By that definition, Eric Church is not an outlaw, although he has potential. I like his music far better than the Aldeans and Gilberts. Who knows, even the original outlaws were once company men before they broke free. I’ll even give Church extra points for getting kicked off the Rascal Flatts tour.
Of course, if he ever does go “outlaw”, he will lose that mainstream support system. No more CMT, and he’ll get invited to award shows about as often as Jamey Johnson, Hank3, Shooter Jennings and Hellbound Glory. On the plus side, he wouldn’t have to put up with the likes of Blake Shelton anymore.
I dunno. He’s making money and getting famous. Maybe he likes where he is at. Maybe he wants to do something different and break the chains. Only time will tell, I think.
May 3, 2012 @ 9:27 am
May 7, 2012 @ 7:18 am
I have one comment/arguement with your definition of “outlaw”. The artist can’t be signed to a major label? Why is that? I would think to be “outlaw” or true “outlaw” to the music industry, fighting it from the inside out, I.E. being on a major label and break that systems rules is much more “outlaw” than being on some independent label that there is nothing to fight for, except bitching about not getting radio play.
I mean, isn’t an artist that is signed to a major label, yet not taking the direction from the suits and making their own music more of an outlaw than anyone else? I think your two other points are very important, but I think it is almost essential to be on a major label to be a true outlaw. That means you got their attention, you broke the system and shook things up.
May 7, 2012 @ 10:24 am
I understand your point, but I would think an artist under a major label would face an incredible amount of corporate interference. That constant fight would drain anyone of creative energy, and in the end, the suits will win as long as the artist is under contract; see Curb Records.
Going out on your own or an indie label, gives an artist the freedom to make the music they want without a suit shoving in songs or auto tune or whatever. How many of the artists we admire on this site are signed to major labels?
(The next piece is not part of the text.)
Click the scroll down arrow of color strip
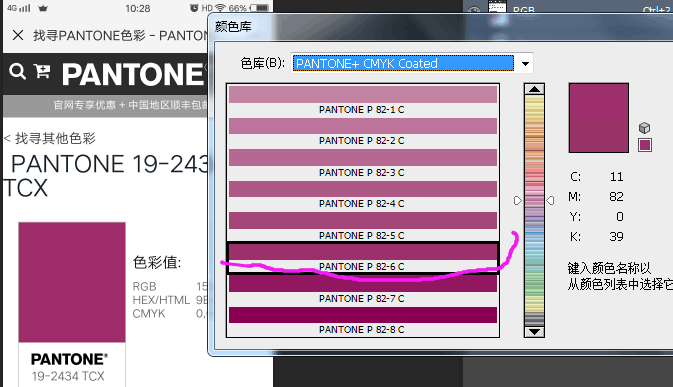(534, 332)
As an example, Jamey Johnson did a corporate album, which neither he nor anyone else was satisfied with, then went out on his own to record two stellar albums. I think working from the inside is nearly impossible these days. The contracts seem to give little wiggle room.
May 7, 2012 @ 10:40 am
Good points as well. I think we both see what everyone is up against and trying to fight.
I would agree Johnson did a major label album, but I don’t know that he was unsatisfied with it. “The Dollar” album isn’t exactly pop country. Or if you go back before that, “They Call Me Country” album, was way before the laundry list tunes and it wasn’t popped up either. (Although this album wasn’t really on Major Label)
Johnson wasn’t happy with the major labels promotion of things, which was next to nothing since he didn’t fit the song mold for radio play.
Let’s not forget, before the beard and long hair, Johnson had an image that could have been marketed for big time success had he “played the part” (pun intended for his song “playing the part” written about that experience) but he didn’t.
Another pun intended, they simply shelfed his songs. He re-emerged by putting “That Lonesome Song” album out. Yes, on his own, but it got backing from a major label.
Curb Records is the worst of the worst. But I don’t know that Tim McGraw isn’t cutting the music he wanted to there, it seems they had problems with how things were released.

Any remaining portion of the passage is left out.